=== Texto extraído ===

Por ano, nascem em Portugal cerca de 200 crianças filhas de casais
infertéis que tiveram de recorrer a esperma ou ovócitos de dadores
anónimos. A maioria não conta nada aos filhos sobre esta sua origem.
A comunidade médica nesta área divide-se. O pai do
primeiro bebé-proveta português, Manuel Pereira Coelho, vê “como uma
inevitabilidade” que a regra do anonimato desapareça, tal como já
aconteceu em alguns países europeus, caso do Reino Unido, Suécia ou
Dinamarca, mas a maioria dos médicos contactados pelo PÚBLICO diz que a
revelação traria mais prejuízos do que benefícios à família e à criança.
De qualquer forma, informam, actualmente a questão quase nem se coloca,
porque a maior parte dos casais portugueses opta por não contar aos
filhos a forma como foram concebidos – ou seja, são uma minoria os
filhos que sabem que os pais tiveram de recorrer ao esperma e ovócitos
de outro homem ou mulher.

=== Dados do exercício ===

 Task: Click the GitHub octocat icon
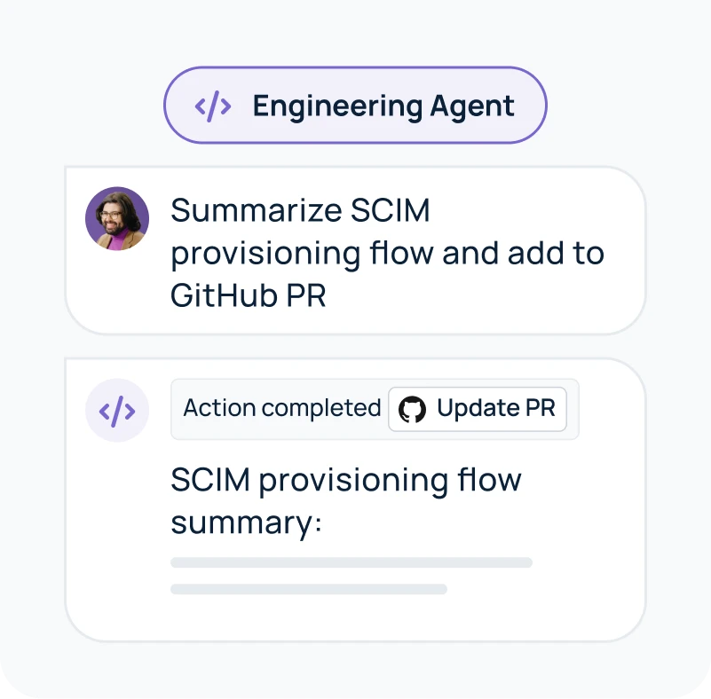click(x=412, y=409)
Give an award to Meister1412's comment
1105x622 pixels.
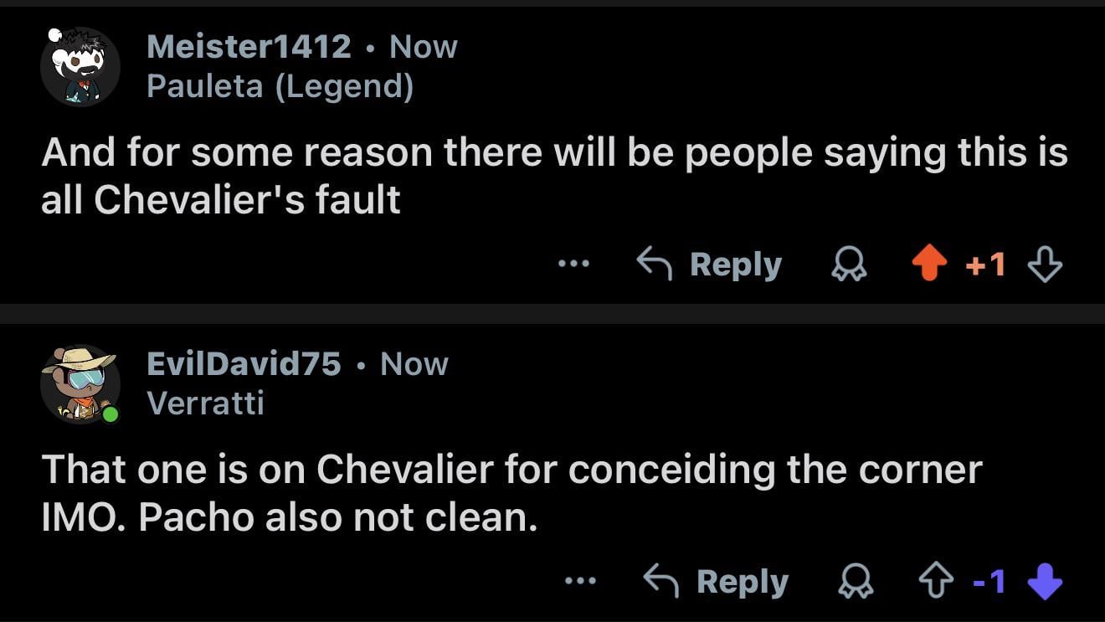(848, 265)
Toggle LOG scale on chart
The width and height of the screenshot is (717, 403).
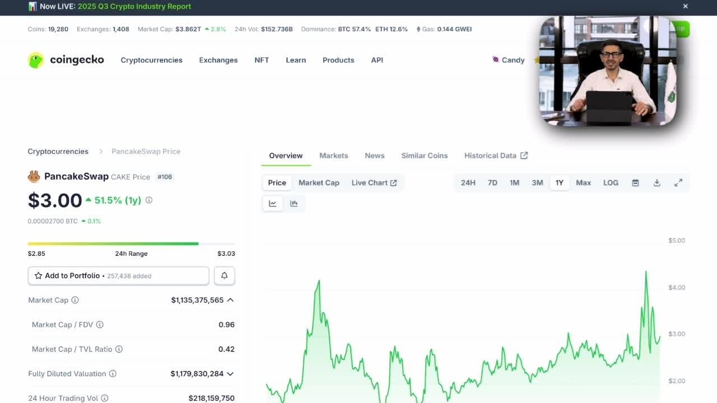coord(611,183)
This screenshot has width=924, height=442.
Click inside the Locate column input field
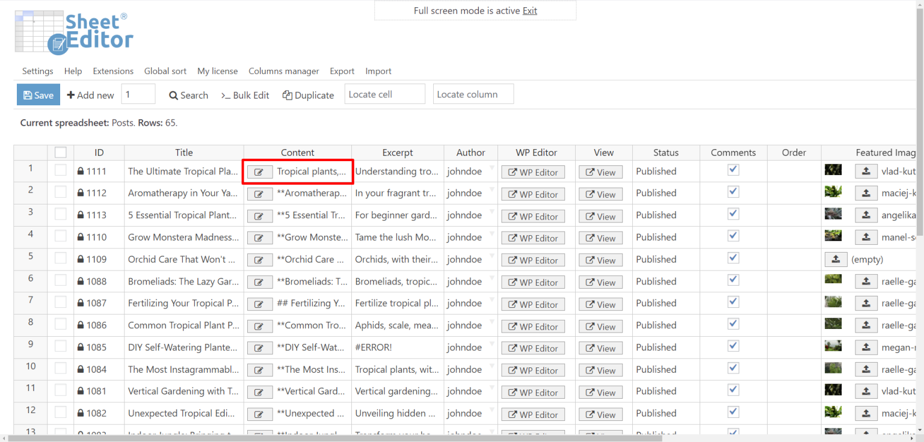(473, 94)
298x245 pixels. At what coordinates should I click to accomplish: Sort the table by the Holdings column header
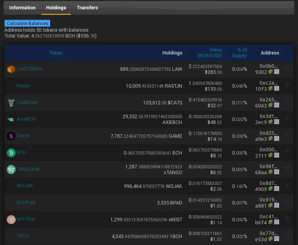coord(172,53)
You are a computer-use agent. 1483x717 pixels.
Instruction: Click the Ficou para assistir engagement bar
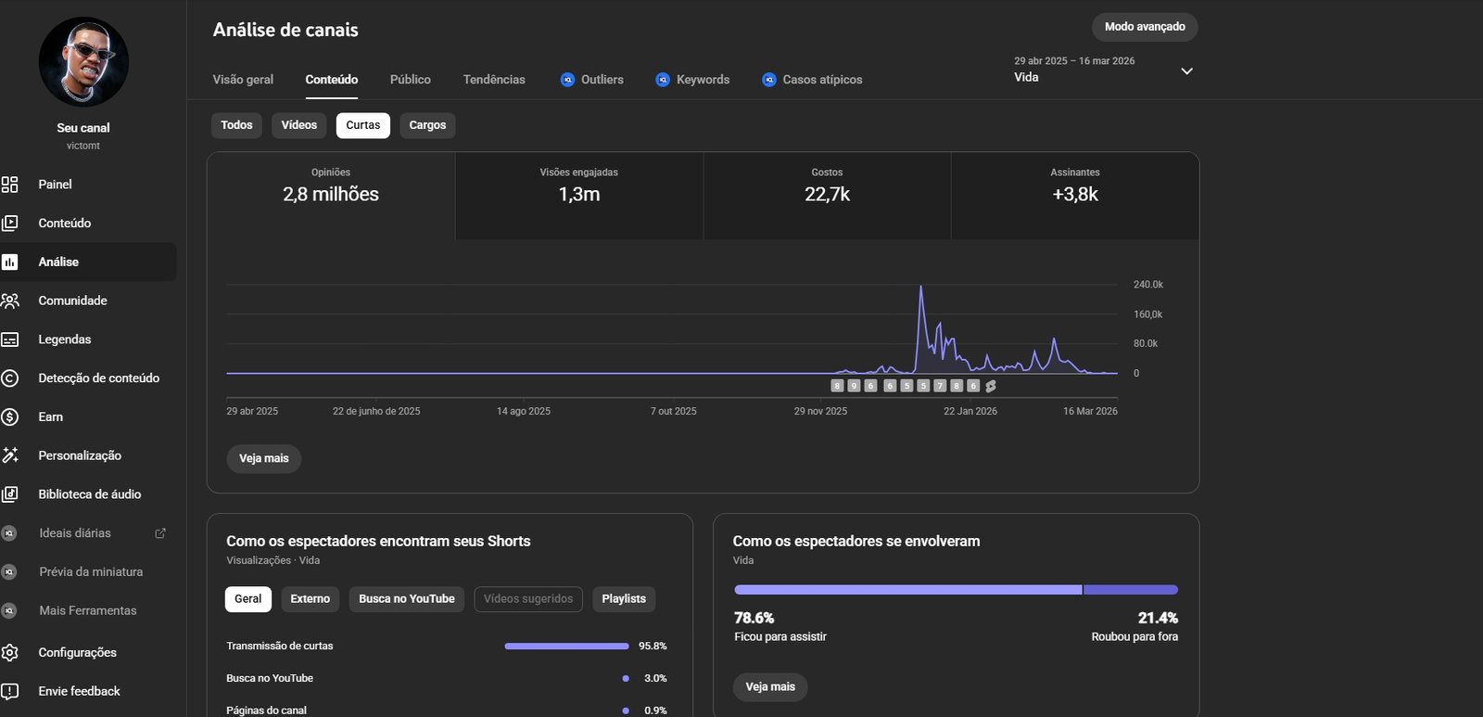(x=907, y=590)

===

Instrução A:
Responde a estas perguntas sobre o texto sobre dadores anónimos:
(i) Cerca de quantas crianças nascem por ano em Portugal filhas de casais que recorreram a dadores anónimos?
(ii) Que países europeus são apontados como casos em que a regra do anonimato já desapareceu?
(iii) Segundo a maioria dos médicos contactados pelo PÚBLICO, o que traria a revelação à família e à criança?
Instrução B: No texto sobre dadores anónimos, copia tudo o que vai desde "Por ano, nascem" até "e à criança.".
Recorre só ao texto sobre dadores anónimos.

Resultado A:
(i) Cerca de 200 crianças.
(ii) O Reino Unido, a Suécia e a Dinamarca.
(iii) Mais prejuízos do que benefícios.

Resultado B:
Por ano, nascem em Portugal cerca de 200 crianças filhas de casais
infertéis que tiveram de recorrer a esperma ou ovócitos de dadores
anónimos. A maioria não conta nada aos filhos sobre esta sua origem.
A comunidade médica nesta área divide-se. O pai do
primeiro bebé-proveta português, Manuel Pereira Coelho, vê “como uma
inevitabilidade” que a regra do anonimato desapareça, tal como já
aconteceu em alguns países europeus, caso do Reino Unido, Suécia ou
Dinamarca, mas a maioria dos médicos contactados pelo PÚBLICO diz que a
revelação traria mais prejuízos do que benefícios à família e à criança.